Similarly, Draper, who published a book in 1874 entitled History of the Conflict between Religion and Science, claimed that the history of science was “a narrative of conflict of two contending powers.” He believed that faith in its nature is “unchangeable, stationary,” whereas science is “progressive.” White, who published the massive, two-volume History of the Warfare of Science with Theology in Christendom in 1896, also spoke of the “battle-fields of science,” contending that history reveals the “great sacred struggle for the liberty of science.”
But most of us know that historical movements can rarely be explained in such simplistic terms. In the last few decades, especially, historians have scrutinized the narratives of Draper and White and found them completely wanting. They have rightly debunked many of the “myths” about science and religion.
To a certain extent, however, these historians of science themselves are guilty of mythologization. While it is true that there are many “myths” about the conflict between religion and science, the idea that the nineteenth century witnessed the inception of the “conflict thesis” is not entirely accurate either. What is more, we are only now beginning to recognize that many of the accused did not, in fact, envision a conflict between science and religion at all. The reason why scholars have been incorrect about the provenance of the “conflict thesis” is itself a complicated story—here I will make just a few observations.
First, many historians of science are neither historians of religion nor historians of theology. What is often missed in their discussions of Draper and White is an appreciation of the wider religious context in which such historical narratives appeared. Advances in natural science and biblical historical scholarship seemed to many a direct assault on orthodox Christian belief. And for good reasons, for many of those who embraced new understandings of nature and the Bible also rejected classical Christian beliefs.
Debates about the character of religion, both inside and outside the church, had been raging since the Protestant Reformation, and out of these debates emerged new ways of thinking about God, the nature of Christianity, and the historical Jesus, particularly during the long nineteenth century.
Secondly, this new expression of Christianity was deeply contested. The stakes could not have been higher. Indeed, many men and women in the nineteenth century believed that the reconciliation of science and religion depended on it. Significantly, those who promoted a more diffusive version of Christianity at the end of the century turned “theology” into a pejorative. By contrasting the idea of free, progressive scientific inquiry with the authoritative, reactionary methods of theology, many intellectuals imagined dogma, not faith, as the obstacle of modern thought. Thus “conflict” occurred, they believed, not between scientific truth and religious truth, but between contesting theological traditions.

[Set task 1]
State whether each statement agrees with the passage on science and religion, answering yes or no and quoting the words of the passage that decide it: (a) Draper's book on the conflict between religion and science came out in 1874. (b) White's History of the Warfare of Science with Theology in Christendom was a single volume. (c) Those who promoted a more diffusive Christianity saw faith as the obstacle of modern thought.
[Set task 2]
Transcribe the part of the passage on science and religion starting with "Debates about the" and going on through "long nineteenth century.".
The listing after this point has no role in any task.

[Data lines]
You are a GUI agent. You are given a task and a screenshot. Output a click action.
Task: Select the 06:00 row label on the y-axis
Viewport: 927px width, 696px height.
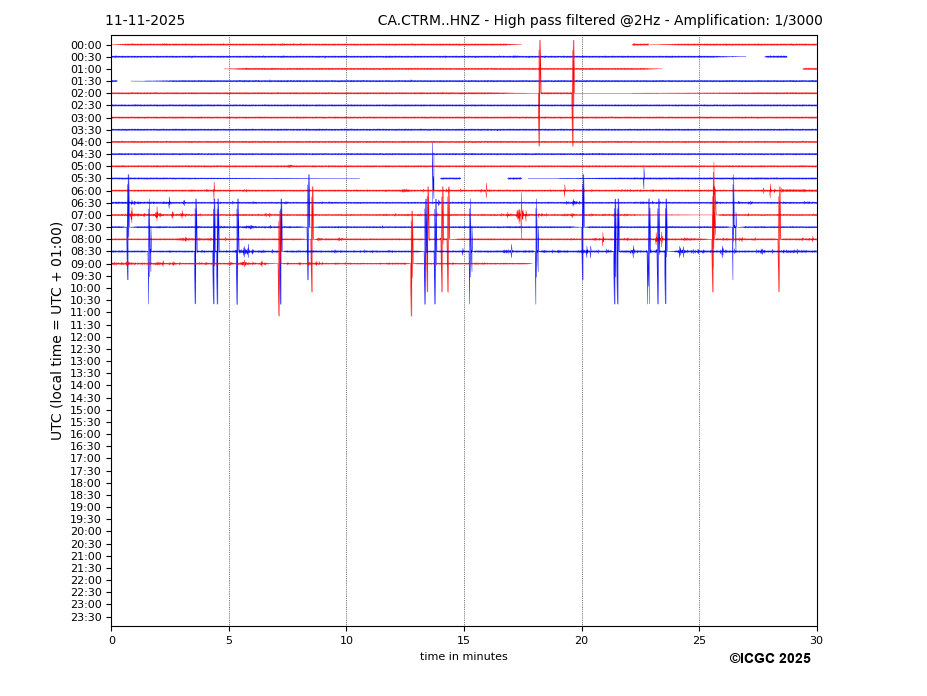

[Task solution 1]
(a) Yes: "published a book in 1874 entitled History of the Conflict between Religion and Science"
(b) No: "the massive, two-volume History of the Warfare of Science with Theology in Christendom"
(c) No: "many intellectuals imagined dogma, not faith, as the obstacle of modern thought"

[Task solution 2]
Debates about the character of religion, both inside and outside the church, had been raging since the Protestant Reformation, and out of these debates emerged new ways of thinking about God, the nature of Christianity, and the historical Jesus, particularly during the long nineteenth century.